Underspecification of Transformers in Indoor Localization and Indoor Navigation

The PhD defence of Son Minh Nguyen will take place in the Waaier building of the University of Twente and can be followed by a live stream.
Live Stream

Son Minh Nguyen is a PhD student in the Department of Pervasive Systems. (Co)Promotors are prof.dr.ir. M.R. van Steen, dr. D.V. Le Viet Duc and dr. Ö. Durmaz-Incel.

Transformer architectures have gained widespread popularity, especially with the rise of large language models that successfully unify natural language understanding and computer vision. Despite their success in broad domains such as machine translation, text summarization, and video question answering, the generalization of transformer architectures remains limited, particularly in niche applications that demand specialized understanding of domain-specific modalities, such as indoor localization and inertial navigation. In this thesis, we identify fundamental limitations of standard transformer models that hinder their adoption in these contexts. Motivated by these limitations, we introduce a series of technical innovations designed to extend the capabilities of transformer architectures, making them more effective and adaptable to the unique challenges posed by indoor localization and inertial navigation tasks.

The first two parts of this thesis focus on the indoor localization domain using Received Signal Strength (RSS) measurements. In Part I, we conduct a detailed examination of key components within standard transformer architectures and propose specialized modifications to enhance their ability to learn location-specific patterns, an essential feature for processing RSS measurements in indoor localization. In particular, we develop and present three specialized transformer variants, each designed to address the localization task at different levels of abstraction and operational granularity.

In Part II of the thesis, we focus on enhancing the generalizability of indoor localization models by enabling knowledge transfer across diverse RSS fingerprint datasets. This task presents unique challenges due to discrepancies in infrastructure, device configurations, and environmental conditions inherent to independently collected datasets. To address these issues, we propose a novel plug-and-play knowledge transfer framework that aligns underlying representations across datasets, enabling the learning of transferable features that are robust to environmental dynamics. This approach significantly enhances the performance and generalizability of state-of-the-art localization models.
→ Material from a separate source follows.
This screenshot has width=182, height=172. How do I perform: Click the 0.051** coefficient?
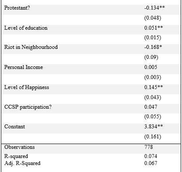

In the final part of the thesis, we focus attention on the indoor navigation domain, extending our investigation to inertial navigation using Inertial Measurement Unit (IMU) signals. Primarily derived from accelerometers and gyroscopes, these signals capture motion dynamics but pose unique challenges such as high sensor noise and substantial variability in human motion. These challenges significantly hinder the effectiveness of conventional deep learning models. To overcome these issues, we propose a novel transformer-based architecture that progressively decomposes complex IMU sequences into interpretable motion components, thereby enhancing the detection and representation of motion events. In addition, we introduce a novel particle-based mechanism that adaptively fine-tunes motion representations to model the inherent uncertainty in human motion and sensor readings. This architecture demonstrates substantial improvements in trajectory reconstruction quality.